Penegakan Hukum Jangan Dipersepsikan sebagai Tindakan Represi

Penegakan Hukum Jangan Dipersepsikan sebagai Tindakan Represi
Indriyanto Seno Adji ( Foto: Istimewa )
Asni Ovier / AO Kamis, 9 Mei 2019 | 15:27 WIB

Jakarta, Beritasatu.com – Ekspresi dan pendapat yang berlebihan, bahkan mengarah pada fitnah dan penghinaan, memang sudah selayaknya mendapatkan tindakan hukum. Oleh karena itu, penegakan hukum jangan dipersepsikan keliru sebagai sebuah tindakan represi.

Pandangan itu disampaikan pakar hukum dari Universitas Indonesia (UI) Indriyanto Seno Adji di Jakarta, Kamis (9/5/2019). Indriyanto menanggapi sikap tegas aparat Polri terhadap tokoh-tokoh yang kerap melontarkan kalimat-kalimat bernuansa menghasut dan fitnah.

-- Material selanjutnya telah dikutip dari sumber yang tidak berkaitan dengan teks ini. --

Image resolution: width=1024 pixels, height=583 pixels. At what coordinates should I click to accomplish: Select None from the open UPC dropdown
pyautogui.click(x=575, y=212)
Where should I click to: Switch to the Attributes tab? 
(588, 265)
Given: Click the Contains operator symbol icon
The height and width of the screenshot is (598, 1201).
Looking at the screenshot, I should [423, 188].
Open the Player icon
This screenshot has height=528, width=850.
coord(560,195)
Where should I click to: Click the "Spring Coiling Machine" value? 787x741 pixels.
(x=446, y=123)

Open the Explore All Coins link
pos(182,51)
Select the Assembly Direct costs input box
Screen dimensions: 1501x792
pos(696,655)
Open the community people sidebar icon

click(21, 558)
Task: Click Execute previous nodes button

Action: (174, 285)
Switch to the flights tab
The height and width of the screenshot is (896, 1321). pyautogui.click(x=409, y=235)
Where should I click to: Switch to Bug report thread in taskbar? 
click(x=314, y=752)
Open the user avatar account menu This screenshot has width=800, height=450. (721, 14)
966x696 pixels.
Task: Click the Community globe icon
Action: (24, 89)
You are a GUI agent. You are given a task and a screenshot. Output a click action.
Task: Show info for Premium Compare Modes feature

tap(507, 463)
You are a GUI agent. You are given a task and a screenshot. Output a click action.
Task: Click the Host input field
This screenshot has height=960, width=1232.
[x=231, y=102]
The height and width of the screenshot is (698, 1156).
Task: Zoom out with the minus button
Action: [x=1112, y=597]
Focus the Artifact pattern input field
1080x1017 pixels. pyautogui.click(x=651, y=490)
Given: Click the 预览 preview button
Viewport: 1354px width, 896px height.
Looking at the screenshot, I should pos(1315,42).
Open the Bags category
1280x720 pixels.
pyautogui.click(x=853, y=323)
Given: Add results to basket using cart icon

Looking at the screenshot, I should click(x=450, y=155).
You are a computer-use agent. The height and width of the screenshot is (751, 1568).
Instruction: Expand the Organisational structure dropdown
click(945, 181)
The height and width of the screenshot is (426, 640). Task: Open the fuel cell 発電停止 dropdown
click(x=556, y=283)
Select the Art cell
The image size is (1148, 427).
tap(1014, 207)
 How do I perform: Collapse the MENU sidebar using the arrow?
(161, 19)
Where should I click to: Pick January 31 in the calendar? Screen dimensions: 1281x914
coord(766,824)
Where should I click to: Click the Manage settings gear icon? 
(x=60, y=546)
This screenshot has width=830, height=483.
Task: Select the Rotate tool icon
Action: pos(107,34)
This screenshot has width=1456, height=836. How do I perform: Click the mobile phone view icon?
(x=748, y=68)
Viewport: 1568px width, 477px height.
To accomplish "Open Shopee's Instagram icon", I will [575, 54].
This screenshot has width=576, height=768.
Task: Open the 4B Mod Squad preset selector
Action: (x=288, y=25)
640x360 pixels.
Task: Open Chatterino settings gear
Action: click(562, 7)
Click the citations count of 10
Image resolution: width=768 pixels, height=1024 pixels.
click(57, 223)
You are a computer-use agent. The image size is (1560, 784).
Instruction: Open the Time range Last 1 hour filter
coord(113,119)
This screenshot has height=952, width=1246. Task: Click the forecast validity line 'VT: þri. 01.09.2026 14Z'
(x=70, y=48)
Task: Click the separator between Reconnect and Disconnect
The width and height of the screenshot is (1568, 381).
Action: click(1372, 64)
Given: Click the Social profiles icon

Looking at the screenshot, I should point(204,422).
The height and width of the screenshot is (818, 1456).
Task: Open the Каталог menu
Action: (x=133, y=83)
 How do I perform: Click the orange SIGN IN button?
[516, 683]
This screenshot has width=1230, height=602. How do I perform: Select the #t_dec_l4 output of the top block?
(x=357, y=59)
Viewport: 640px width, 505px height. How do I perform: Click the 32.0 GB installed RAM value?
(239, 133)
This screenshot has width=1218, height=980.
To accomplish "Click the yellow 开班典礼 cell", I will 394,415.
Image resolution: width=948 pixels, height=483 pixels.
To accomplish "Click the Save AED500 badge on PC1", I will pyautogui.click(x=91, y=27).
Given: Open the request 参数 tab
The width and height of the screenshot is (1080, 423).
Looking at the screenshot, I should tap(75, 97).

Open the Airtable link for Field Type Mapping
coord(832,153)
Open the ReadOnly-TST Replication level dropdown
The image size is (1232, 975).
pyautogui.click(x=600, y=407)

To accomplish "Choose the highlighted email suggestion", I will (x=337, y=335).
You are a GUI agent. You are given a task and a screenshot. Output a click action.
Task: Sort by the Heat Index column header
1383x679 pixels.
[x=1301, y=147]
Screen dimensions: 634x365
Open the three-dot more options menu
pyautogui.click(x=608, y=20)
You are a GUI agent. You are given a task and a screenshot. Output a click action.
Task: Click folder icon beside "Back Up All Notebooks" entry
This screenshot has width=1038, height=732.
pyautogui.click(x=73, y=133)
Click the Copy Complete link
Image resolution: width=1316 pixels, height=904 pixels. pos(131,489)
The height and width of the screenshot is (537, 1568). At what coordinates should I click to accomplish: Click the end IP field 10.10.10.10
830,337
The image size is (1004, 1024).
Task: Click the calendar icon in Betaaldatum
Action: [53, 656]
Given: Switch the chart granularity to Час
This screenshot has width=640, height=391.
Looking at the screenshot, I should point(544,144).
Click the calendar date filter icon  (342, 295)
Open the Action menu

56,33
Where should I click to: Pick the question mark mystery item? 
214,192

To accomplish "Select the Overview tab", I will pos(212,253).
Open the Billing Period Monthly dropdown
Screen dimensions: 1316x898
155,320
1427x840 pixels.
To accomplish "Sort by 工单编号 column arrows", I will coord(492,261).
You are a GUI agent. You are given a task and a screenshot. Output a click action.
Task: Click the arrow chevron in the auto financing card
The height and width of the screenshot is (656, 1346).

“Ekspresi dan pendapat yang berlebihan, bahkan mengarah pada tuduhan-tuduhan keras, fitnah, dan penuh penistaan atau penghinaan, justru melanggar koridor kepastian hukum. Karena itu, tindakan dari aparatur penegak hukum adalah suatu kewajiban dan sesuatu kewajaran yang harus dihadapi siapa pun,” ujar Indriyanto.

Dikatakan Indriyanto, dalam mengekspresikan pendapat, seharusnya para elite politik tetap bijak serta memperhatikan etika dan hukum yang ada. Dengan demikian, mereka ridak terjebak pada polemik yang bisa menjerat diri.

Jadi, ujar Indriyanto, memang sebaiknya para elite tetap menghargai kebebasan berpendapat dan demokrasi dengan pilar-pilar berbasis hukum. Para elite harus tetap berpegang pada due process of law.

“Penegakan hukum jangan dipersepsikan secara keliru sebagai pendekatan represi. Pemerintah tetap menghargai kebebasan dalam demokrasi. Tetapi, keberadaan Indonesia sebagai negara hukum dan memperhatikan due process of law adalah sesuatu kepatuhan yang tidak bisa dinegasikan oleh siapa pun,” ujar Indriyanto.